## The problem
Below are some entries. Repeat exactly the lines from the one with "Program (914, 58)" through the one with "Football (23, 1659)", and only those.

━━ Provided material ━━

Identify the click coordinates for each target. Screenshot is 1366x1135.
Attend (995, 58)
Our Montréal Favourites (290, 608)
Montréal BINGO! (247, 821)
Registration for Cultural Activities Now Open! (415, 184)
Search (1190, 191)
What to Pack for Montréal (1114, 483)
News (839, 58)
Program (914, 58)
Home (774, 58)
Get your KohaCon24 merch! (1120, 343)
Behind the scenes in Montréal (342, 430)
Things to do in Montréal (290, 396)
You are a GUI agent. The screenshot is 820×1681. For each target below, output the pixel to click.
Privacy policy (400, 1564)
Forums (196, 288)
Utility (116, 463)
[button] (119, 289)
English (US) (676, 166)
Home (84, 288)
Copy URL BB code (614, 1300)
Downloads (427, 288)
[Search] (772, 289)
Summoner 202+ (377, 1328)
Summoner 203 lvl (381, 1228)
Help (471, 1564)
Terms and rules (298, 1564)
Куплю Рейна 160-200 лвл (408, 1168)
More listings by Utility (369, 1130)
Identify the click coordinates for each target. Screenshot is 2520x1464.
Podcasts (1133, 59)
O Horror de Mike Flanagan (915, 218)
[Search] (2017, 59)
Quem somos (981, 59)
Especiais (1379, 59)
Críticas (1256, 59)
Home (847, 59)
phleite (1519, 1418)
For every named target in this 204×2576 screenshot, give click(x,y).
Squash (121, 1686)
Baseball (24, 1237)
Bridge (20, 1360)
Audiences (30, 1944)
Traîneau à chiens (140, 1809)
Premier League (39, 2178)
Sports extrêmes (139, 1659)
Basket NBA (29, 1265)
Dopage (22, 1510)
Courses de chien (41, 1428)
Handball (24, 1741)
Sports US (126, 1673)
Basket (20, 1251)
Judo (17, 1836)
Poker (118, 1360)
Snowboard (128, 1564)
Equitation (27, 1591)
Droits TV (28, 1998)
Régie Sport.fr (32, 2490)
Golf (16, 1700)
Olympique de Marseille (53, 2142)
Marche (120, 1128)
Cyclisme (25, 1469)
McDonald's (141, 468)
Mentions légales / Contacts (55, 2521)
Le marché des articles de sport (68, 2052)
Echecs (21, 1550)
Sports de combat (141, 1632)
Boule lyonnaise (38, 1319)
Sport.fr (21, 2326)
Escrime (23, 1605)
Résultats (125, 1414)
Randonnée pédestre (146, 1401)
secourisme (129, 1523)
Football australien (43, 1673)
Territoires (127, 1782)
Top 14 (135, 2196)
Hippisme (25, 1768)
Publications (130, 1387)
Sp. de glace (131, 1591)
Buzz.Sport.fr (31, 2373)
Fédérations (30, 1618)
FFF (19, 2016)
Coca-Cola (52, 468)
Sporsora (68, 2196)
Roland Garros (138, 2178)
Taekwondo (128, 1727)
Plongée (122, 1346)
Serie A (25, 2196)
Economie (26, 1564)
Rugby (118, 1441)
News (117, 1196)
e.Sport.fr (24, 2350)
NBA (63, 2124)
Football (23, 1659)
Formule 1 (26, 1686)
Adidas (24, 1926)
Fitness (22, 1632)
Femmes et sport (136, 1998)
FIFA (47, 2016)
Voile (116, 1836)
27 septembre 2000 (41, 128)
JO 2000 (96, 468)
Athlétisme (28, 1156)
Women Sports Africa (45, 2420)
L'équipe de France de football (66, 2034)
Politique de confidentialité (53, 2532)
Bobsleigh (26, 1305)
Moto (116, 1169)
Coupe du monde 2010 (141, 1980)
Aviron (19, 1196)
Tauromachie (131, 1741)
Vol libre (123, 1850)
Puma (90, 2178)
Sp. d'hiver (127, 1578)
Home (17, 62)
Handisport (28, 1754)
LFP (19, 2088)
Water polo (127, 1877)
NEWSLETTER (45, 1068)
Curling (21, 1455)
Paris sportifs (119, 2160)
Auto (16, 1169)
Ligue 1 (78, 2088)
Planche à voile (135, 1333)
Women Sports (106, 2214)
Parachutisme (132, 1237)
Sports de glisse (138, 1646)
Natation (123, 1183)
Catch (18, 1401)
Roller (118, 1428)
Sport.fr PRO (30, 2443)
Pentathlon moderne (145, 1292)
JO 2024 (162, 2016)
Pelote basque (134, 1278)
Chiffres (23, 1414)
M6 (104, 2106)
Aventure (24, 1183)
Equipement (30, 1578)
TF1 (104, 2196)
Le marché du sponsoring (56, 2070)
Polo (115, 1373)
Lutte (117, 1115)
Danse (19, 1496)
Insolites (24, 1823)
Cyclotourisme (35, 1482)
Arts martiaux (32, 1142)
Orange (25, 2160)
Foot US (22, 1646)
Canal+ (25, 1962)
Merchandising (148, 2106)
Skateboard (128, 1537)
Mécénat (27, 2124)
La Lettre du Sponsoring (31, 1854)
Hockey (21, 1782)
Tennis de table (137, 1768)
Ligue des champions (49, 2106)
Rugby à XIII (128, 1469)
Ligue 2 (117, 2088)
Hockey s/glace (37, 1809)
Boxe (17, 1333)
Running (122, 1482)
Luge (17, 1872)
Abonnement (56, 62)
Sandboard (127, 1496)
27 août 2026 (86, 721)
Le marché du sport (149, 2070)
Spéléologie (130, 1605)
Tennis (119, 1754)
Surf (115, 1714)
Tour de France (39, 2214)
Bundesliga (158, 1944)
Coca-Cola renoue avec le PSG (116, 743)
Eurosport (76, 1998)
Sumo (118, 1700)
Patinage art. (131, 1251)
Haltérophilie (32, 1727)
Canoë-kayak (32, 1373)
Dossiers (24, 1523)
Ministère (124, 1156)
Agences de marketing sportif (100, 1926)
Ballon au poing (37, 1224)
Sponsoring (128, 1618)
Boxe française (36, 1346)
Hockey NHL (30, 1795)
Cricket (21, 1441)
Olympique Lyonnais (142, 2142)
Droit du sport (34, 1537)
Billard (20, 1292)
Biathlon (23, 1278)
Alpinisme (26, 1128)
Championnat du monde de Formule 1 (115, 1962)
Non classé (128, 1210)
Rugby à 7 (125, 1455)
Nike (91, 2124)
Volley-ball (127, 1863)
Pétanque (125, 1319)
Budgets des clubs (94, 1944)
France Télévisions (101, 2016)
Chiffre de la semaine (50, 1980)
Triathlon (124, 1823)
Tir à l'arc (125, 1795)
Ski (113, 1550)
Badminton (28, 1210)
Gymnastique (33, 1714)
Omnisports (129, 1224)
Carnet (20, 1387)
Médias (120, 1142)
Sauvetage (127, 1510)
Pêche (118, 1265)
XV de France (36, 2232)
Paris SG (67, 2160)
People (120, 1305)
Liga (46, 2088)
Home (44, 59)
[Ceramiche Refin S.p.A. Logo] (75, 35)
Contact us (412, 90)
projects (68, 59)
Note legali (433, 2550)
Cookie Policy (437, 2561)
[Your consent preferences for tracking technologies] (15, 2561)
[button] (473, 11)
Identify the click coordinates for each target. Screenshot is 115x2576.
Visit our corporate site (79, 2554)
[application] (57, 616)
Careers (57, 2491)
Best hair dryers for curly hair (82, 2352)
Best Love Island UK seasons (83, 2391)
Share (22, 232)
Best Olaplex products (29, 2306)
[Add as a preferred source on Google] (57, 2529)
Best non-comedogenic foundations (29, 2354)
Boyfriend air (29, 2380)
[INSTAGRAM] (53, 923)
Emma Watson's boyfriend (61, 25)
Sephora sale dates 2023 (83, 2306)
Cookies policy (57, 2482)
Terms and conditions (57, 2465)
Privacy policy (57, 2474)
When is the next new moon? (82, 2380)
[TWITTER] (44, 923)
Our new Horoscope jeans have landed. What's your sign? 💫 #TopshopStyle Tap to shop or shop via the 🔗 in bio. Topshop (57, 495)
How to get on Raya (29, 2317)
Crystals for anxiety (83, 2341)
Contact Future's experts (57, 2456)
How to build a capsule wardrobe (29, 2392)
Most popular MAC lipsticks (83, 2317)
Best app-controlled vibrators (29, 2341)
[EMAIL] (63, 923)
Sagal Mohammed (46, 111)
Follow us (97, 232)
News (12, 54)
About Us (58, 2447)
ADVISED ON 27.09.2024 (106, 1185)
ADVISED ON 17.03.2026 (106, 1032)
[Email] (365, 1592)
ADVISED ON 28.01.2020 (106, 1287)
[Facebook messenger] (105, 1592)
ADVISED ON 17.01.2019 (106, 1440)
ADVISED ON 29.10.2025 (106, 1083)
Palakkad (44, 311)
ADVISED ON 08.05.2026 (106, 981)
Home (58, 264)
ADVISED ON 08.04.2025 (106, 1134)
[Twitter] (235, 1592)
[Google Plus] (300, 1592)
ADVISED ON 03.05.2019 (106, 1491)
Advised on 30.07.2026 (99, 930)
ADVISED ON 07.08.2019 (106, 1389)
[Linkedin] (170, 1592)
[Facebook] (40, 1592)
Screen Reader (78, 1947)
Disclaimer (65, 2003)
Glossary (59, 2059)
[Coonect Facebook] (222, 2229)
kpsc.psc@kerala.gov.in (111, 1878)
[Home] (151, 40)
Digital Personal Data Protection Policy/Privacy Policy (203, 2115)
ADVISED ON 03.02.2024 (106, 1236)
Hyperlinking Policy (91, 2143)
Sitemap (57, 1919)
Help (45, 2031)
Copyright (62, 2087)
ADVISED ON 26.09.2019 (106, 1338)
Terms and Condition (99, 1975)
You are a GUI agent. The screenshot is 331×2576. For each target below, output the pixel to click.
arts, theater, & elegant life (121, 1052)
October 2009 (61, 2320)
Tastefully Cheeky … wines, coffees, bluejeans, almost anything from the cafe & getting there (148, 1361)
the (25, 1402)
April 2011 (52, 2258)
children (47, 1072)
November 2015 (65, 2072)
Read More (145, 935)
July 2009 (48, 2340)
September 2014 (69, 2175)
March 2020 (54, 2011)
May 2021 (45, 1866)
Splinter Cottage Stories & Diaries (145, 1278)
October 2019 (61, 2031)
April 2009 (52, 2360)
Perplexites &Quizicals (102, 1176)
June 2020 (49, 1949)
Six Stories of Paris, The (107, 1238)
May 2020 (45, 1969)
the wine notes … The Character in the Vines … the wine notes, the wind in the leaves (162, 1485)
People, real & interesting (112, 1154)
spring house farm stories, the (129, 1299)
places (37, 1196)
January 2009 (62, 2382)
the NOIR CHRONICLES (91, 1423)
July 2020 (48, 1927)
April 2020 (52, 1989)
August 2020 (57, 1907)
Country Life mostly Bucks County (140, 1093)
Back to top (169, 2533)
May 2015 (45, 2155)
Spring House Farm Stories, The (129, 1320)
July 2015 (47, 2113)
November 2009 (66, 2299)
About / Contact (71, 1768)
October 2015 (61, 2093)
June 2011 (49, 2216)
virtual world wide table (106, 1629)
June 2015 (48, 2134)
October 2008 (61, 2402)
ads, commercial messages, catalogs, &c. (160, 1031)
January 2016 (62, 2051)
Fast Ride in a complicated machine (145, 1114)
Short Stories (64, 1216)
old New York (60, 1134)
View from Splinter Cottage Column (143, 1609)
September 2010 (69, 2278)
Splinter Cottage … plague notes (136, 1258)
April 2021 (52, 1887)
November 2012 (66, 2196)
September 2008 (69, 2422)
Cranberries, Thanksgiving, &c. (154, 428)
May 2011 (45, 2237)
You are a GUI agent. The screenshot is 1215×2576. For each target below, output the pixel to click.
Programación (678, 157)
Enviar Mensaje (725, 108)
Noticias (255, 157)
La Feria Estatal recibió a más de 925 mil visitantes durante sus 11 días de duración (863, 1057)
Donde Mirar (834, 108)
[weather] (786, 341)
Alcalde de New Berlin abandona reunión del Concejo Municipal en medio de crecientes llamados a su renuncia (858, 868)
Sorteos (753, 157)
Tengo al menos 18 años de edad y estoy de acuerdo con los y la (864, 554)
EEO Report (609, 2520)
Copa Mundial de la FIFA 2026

━━━

## Written solution
Program (914, 58)
Home (774, 58)
Get your KohaCon24 merch! (1120, 343)
Behind the scenes in Montréal (342, 430)
Things to do in Montréal (290, 396)
You are a GUI agent. The screenshot is 820×1681. For each target below, output the pixel to click.
Privacy policy (400, 1564)
Forums (196, 288)
Utility (116, 463)
[button] (119, 289)
English (US) (676, 166)
Home (84, 288)
Copy URL BB code (614, 1300)
Downloads (427, 288)
[Search] (772, 289)
Summoner 202+ (377, 1328)
Summoner 203 lvl (381, 1228)
Help (471, 1564)
Terms and rules (298, 1564)
Куплю Рейна 160-200 лвл (408, 1168)
More listings by Utility (369, 1130)
Identify the click coordinates for each target. Screenshot is 2520x1464.
Podcasts (1133, 59)
O Horror de Mike Flanagan (915, 218)
[Search] (2017, 59)
Quem somos (981, 59)
Especiais (1379, 59)
Críticas (1256, 59)
Home (847, 59)
phleite (1519, 1418)
For every named target in this 204×2576 screenshot, give click(x,y).
Squash (121, 1686)
Baseball (24, 1237)
Bridge (20, 1360)
Audiences (30, 1944)
Traîneau à chiens (140, 1809)
Premier League (39, 2178)
Sports extrêmes (139, 1659)
Basket NBA (29, 1265)
Dopage (22, 1510)
Courses de chien (41, 1428)
Handball (24, 1741)
Sports US (126, 1673)
Basket (20, 1251)
Judo (17, 1836)
Poker (118, 1360)
Snowboard (128, 1564)
Equitation (27, 1591)
Droits TV (28, 1998)
Régie Sport.fr (32, 2490)
Golf (16, 1700)
Olympique de Marseille (53, 2142)
Marche (120, 1128)
Cyclisme (25, 1469)
McDonald's (141, 468)
Mentions légales / Contacts (55, 2521)
Le marché des articles de sport (68, 2052)
Echecs (21, 1550)
Sports de combat (141, 1632)
Boule lyonnaise (38, 1319)
Sport.fr (21, 2326)
Escrime (23, 1605)
Résultats (125, 1414)
Randonnée pédestre (146, 1401)
secourisme (129, 1523)
Football australien (43, 1673)
Territoires (127, 1782)
Top 14 (135, 2196)
Hippisme (25, 1768)
Publications (130, 1387)
Sp. de glace (131, 1591)
Buzz.Sport.fr (31, 2373)
Fédérations (30, 1618)
FFF (19, 2016)
Coca-Cola (52, 468)
Sporsora (68, 2196)
Roland Garros (138, 2178)
Taekwondo (128, 1727)
Plongée (122, 1346)
Serie A (25, 2196)
Economie (26, 1564)
Rugby (118, 1441)
News (117, 1196)
e.Sport.fr (24, 2350)
NBA (63, 2124)
Football (23, 1659)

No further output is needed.